=== 本文 ===
私は英吉利と獨逸とでオペラを觀たのですが、それに付て思出したことを雜感として述べませう、英吉利で聞たのは第一がローヤル、オペラ座でありますが、英吉利本國のオペラといふものはまだあまり立派でありませんから、獨逸で夏のオペラのサイゾンの濟んだ頃にロンドンへ獨逸のオペラを呼んでやらせるのであります、勿論英吉利にもスタンフォード。サリワンなどの如き作者はありますがナショナル、オペラと誇るに足る者は先づ無いのであります、故に自然獨逸のオペラを招く外はないのです、英國には有名なオペラ、コムパニーが二つありまして其一をカールローザ、コンパニーと申しまして他の一をムーデ[#「ヰ」は小文字表記]ー、マンナー、コンパニーと申します、此二つのコムパニーとてもコンダクターは獨逸人が多いのでありまして、歌ふ人も手の足りない所から大陸の者を呼んで來るのである。
=== データ一覧 ===
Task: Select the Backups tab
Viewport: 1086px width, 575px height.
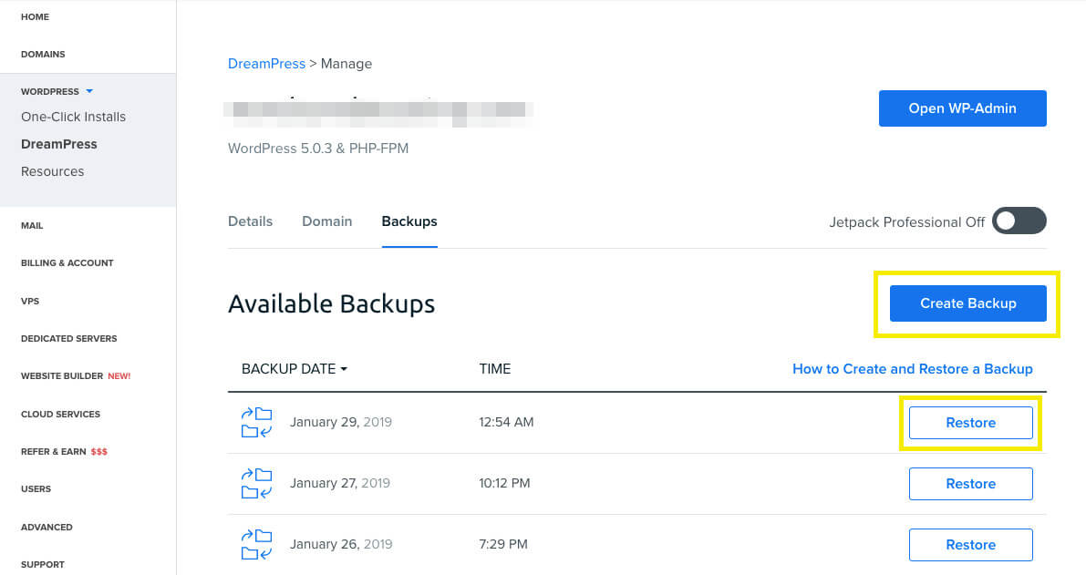Action: [409, 221]
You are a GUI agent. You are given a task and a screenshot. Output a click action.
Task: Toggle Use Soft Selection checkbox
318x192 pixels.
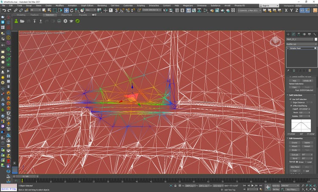(x=290, y=99)
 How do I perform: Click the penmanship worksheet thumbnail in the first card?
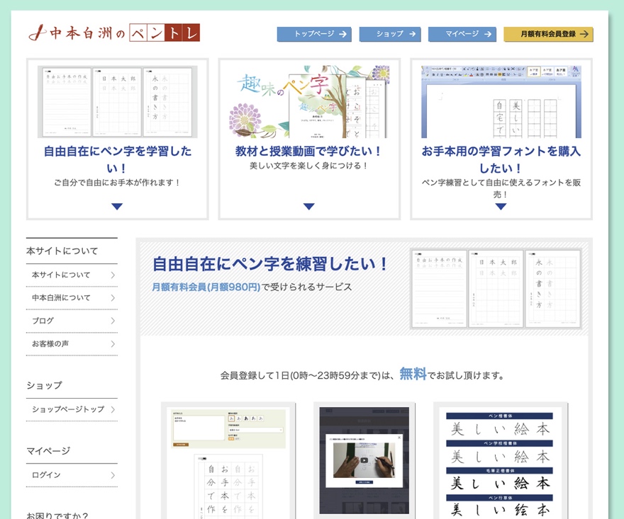click(117, 101)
===
• [課題]: オペラの雑感を述べた上の本文のうち、「私は英吉利と獨逸とでオペラを」から「陸の者を呼んで來るのである。」までを一字も変えずにそのまま書き写してください。

• [解答]:
私は英吉利と獨逸とでオペラを觀たのですが、それに付て思出したことを雜感として述べませう、英吉利で聞たのは第一がローヤル、オペラ座でありますが、英吉利本國のオペラといふものはまだあまり立派でありませんから、獨逸で夏のオペラのサイゾンの濟んだ頃にロンドンへ獨逸のオペラを呼んでやらせるのであります、勿論英吉利にもスタンフォード。サリワンなどの如き作者はありますがナショナル、オペラと誇るに足る者は先づ無いのであります、故に自然獨逸のオペラを招く外はないのです、英國には有名なオペラ、コムパニーが二つありまして其一をカールローザ、コンパニーと申しまして他の一をムーデ[#「ヰ」は小文字表記]ー、マンナー、コンパニーと申します、此二つのコムパニーとてもコンダクターは獨逸人が多いのでありまして、歌ふ人も手の足りない所から大陸の者を呼んで來るのである。